WHAT YOU HAVE TO DO: Skip every picture and copy only the lines from the one containing "Clear Your brand field using the large X" to the final line of the records below.

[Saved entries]
_ _ _
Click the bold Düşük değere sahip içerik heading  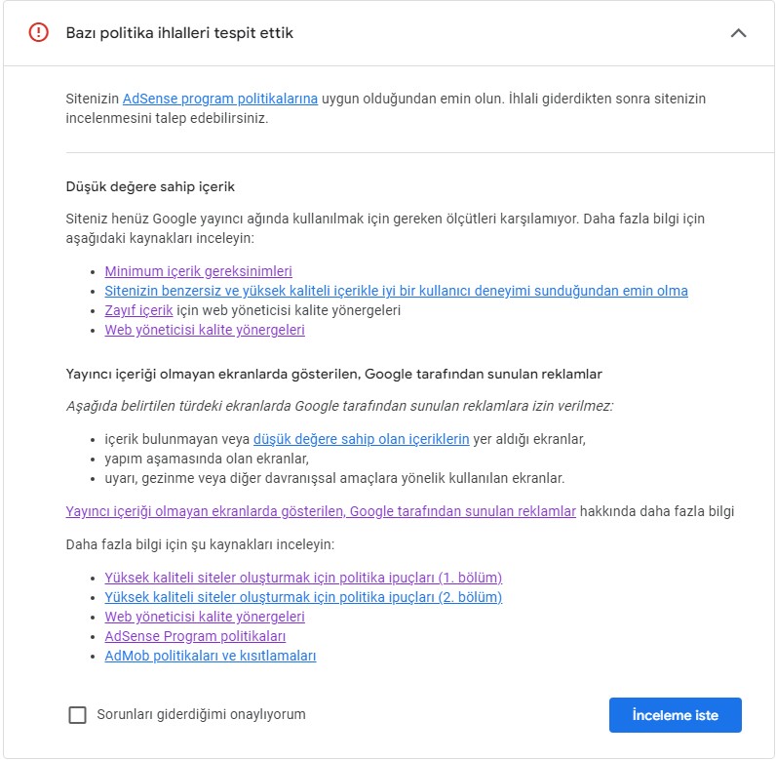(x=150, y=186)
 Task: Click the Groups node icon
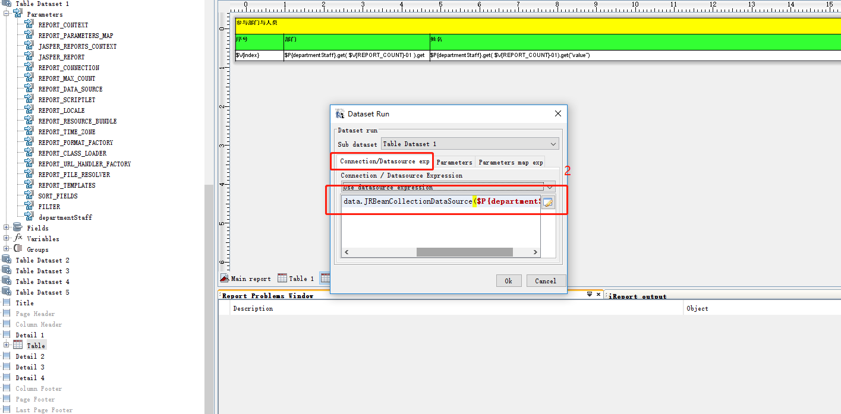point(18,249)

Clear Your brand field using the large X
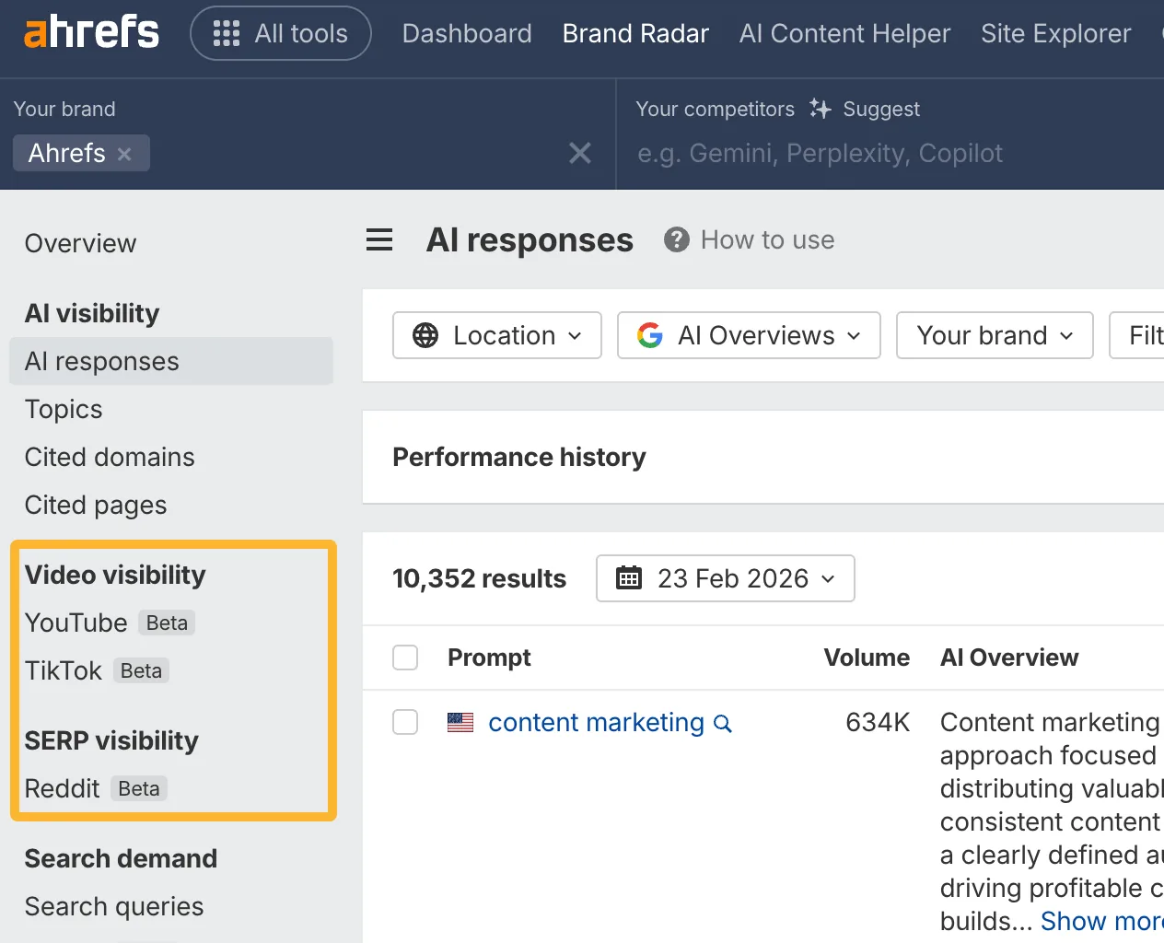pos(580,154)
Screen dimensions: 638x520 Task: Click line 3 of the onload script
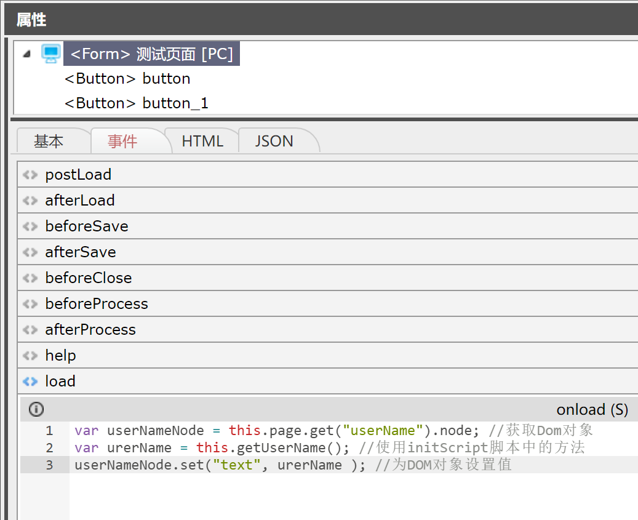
_ _ _
SOLUTION TO THIS PROBLEM:
Clear Your brand field using the large X
pos(580,154)
Screen dimensions: 638x520 Task: Click line 3 of the onload script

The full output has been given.